Dez Giraldi

Personal information
- Full name: Dezmon Wallace Giraldi
- Date of birth: 24 March 1986 (age 40)
- Place of birth: Wollongong, Australia
- Height: 1.85 m (6 ft 1 in)
- Position: Striker

Youth career
- Corrimal SC
- Illawarra
- 1994: Wollongong Wolves
- AIS

Senior career*
- Years: Team / Apps / (Gls)
- 2004–2006: Empoli / 23 / (0)
- 2005: → Cuoiopelli Cappiano (loan) / 26 / (14)
- 2005–2006: → Central Coast Mariners (loan) / 0 / (0)
- 2006: → Adelaide United (loan) / 1 / (0)
- 2007–2008: Adelaide United / 11 / (1)
- 2008: Wollongong FC / 5 / (2)
- 2008: → Sydney FC (loan) / 3 / (0)
- 2009–2010: Dandaloo FC
- 2012: Tarrawanna

International career^{‡}
- 2003: Australia U17 / 7 / (2)
- 2006: Australia U23 / 3 / (0)

= Dez Giraldi =

Australian soccer player (born 1986)

Dezmon "Dez" Wallace Giraldi (born 24 March 1986) is an Australian former soccer player.

==Club career==
Giraldi signed with A-League club Adelaide United for the 2006–07 season, after a four-week stint with the Central Coast Mariners during the 2005-06 A-League season. He has represented Australia at Under-17 and Under-23 level, while also being part of Empoli's squad in the Italian Serie A. Giraldi gave up his squad number when Romario arrived in Adelaide so the Brazilian could wear the #11 he had worn all his career. Dez got the #23 he wanted when he first came to the club.

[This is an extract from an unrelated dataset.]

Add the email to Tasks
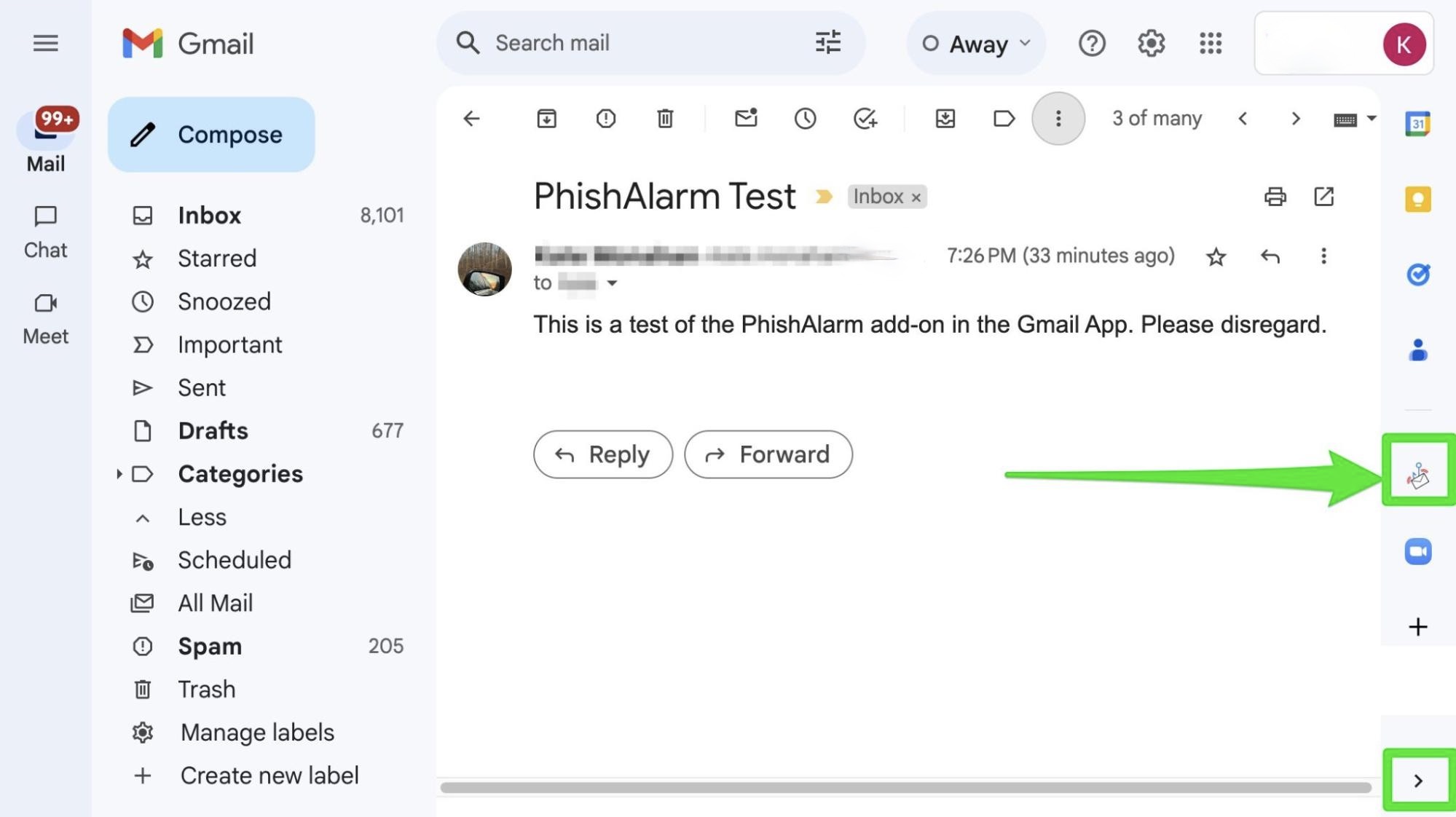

He was released by Adelaide United at the end of the 2007–2008 season. He moved to NSW Premier League club Wollongong Wolves before signing a contract with A-League club Sydney FC to replace the injured Brendon Santalab. In an interview, Giraldi spoke about anxiety, which he had experienced.